Pitt laughed. “He strikes most people that way.”
“You have a most impressive history.”
“Did he offer to pay for damages?”
Eagan grinned. “He insisted it come out of your salary.”
Curious, Pat asked, “What else did the admiral have to say?”
“He said, among other things,” Eagan spoke slowly, “that if Mr. Pitt claimed the South won the Civil War, I was to believe him.”

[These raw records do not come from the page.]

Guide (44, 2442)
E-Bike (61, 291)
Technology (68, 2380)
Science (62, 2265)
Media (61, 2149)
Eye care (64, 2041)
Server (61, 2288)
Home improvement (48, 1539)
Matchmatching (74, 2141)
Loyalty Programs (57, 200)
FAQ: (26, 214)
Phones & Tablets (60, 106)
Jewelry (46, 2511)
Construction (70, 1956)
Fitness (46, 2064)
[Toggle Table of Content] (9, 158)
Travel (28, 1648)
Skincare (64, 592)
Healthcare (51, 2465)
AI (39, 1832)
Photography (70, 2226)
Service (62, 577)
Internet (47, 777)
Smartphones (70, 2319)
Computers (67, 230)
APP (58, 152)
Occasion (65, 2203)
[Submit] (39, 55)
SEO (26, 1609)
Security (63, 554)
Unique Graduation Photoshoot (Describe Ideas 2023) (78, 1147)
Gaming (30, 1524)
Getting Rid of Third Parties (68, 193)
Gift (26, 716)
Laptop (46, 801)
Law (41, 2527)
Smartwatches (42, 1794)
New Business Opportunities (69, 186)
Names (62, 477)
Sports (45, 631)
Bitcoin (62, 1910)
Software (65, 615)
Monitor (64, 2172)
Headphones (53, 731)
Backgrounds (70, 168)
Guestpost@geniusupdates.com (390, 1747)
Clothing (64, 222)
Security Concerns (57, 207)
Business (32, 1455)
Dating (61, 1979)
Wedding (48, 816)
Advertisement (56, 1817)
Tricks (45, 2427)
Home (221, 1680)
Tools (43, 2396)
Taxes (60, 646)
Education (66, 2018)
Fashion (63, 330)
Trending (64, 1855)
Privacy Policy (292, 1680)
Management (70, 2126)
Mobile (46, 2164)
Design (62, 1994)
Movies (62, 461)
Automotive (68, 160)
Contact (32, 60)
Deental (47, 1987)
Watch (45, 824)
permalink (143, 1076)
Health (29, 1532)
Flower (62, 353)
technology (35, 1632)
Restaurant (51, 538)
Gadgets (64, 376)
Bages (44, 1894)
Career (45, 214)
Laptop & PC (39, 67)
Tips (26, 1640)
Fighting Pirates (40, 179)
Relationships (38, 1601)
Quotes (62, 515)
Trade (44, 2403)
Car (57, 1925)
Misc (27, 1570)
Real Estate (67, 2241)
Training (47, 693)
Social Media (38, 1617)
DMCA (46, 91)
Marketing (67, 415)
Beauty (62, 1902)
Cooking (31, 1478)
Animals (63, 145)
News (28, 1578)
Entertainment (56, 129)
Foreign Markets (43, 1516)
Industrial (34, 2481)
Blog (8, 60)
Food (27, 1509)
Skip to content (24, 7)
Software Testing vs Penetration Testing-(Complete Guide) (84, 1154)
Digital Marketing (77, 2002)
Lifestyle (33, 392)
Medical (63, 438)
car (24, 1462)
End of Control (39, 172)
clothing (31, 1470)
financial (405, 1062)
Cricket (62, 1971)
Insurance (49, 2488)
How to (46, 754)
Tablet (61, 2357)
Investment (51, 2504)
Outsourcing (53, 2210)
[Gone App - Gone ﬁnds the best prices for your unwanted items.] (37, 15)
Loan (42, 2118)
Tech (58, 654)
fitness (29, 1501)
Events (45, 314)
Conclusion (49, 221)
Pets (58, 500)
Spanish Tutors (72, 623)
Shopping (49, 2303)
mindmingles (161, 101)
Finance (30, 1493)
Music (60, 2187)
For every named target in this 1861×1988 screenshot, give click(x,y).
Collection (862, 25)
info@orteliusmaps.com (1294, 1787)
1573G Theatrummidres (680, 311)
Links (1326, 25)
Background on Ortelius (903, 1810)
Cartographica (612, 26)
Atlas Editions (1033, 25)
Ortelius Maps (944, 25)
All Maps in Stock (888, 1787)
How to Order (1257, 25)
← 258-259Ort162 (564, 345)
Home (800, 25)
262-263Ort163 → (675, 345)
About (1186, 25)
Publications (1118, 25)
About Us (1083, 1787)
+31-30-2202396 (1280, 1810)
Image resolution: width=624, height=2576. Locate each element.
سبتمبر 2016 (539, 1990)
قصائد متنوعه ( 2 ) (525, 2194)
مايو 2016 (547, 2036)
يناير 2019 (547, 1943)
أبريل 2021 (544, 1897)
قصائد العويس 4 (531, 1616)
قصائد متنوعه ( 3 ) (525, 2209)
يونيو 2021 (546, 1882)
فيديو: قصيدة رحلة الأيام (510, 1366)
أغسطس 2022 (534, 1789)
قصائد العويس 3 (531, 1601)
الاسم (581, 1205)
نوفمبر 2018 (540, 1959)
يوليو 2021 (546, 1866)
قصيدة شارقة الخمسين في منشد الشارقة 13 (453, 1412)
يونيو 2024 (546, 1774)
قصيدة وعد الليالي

PITT and Marquez, with Eagan and one of his deputies trailing behind, stepped through the shattered wall of the wine cellar and began jogging through the old mine tunnel. They soon passed the old stationary ore car and continued into the yawning tube.
There was no way for Pitt to judge distance in the darkened bore. His best guess was that he had left Ambrose and the captured assassin approximately three-quarters of a mile from the hotel. He held a flashlight borrowed from a deputy and switched it off every few hundred feet, peering into the darkness ahead for a sign from the dive light he’d left with Ambrose.
After covering what he believed was the correct distance, Pitt stopped and aimed the beam of the flashlight as far up the tunnel as it would penetrate. Then he flicked it off. Only pitch blackness stretched ahead.
“We’re there,” Pitt said to Marquez.
“That’s impossible,” said the miner. “Dr. Ambrose would have heard our voices echoing off the rock and seen our lights. He would have shouted or signaled us.”
“Something isn’t right.” Pitt threw the flashlight’s beam at an opening in one wall of the tunnel. “There’s the portal to the bore I hid in when the bikers approached.”
Eagan came up beside him. “Why are we stopping?”
“Crazy as it sounds,” Pitt answered, “they’ve vanished.”
The sheriff shone his light in Pitt’s face, searching for something in his eyes. “You sure they weren’t a figment of your imagination?”
“I swear to God!” Marquez muttered. “We left two dead bodies, an unconscious killer, and Dr. Ambrose with a gun to cover him.”
Pitt ignored the sheriff and dropped to his knees. He swept his light around the tunnel very slowly in a 180-degree arc, his eyes examining every inch of the ground and the ore car tracks.
Marquez started to say, “What are you—?” but Pitt threw up one hand, motioning him to silence.
In Pitt’s mind, if Ambrose and the killer were gone, they had to have left some tiny indication of their presence. His original intent had been to look for the shell casings ejected from the P-10 automatic he’d used to shoot the killers. But there was no hint of a gleam from the brass casings. The back of his neck began to tingle. This was the right spot, he was certain of it. Then he sensed rather than saw an almost infinitesimal strand of black wire no more than eighteen inches away, so thin it didn’t cast a shadow under his light. He trailed the beam along the wire, over the rail tracks, and up the wall to a black canvas bundle attached to one of the overhead timbers.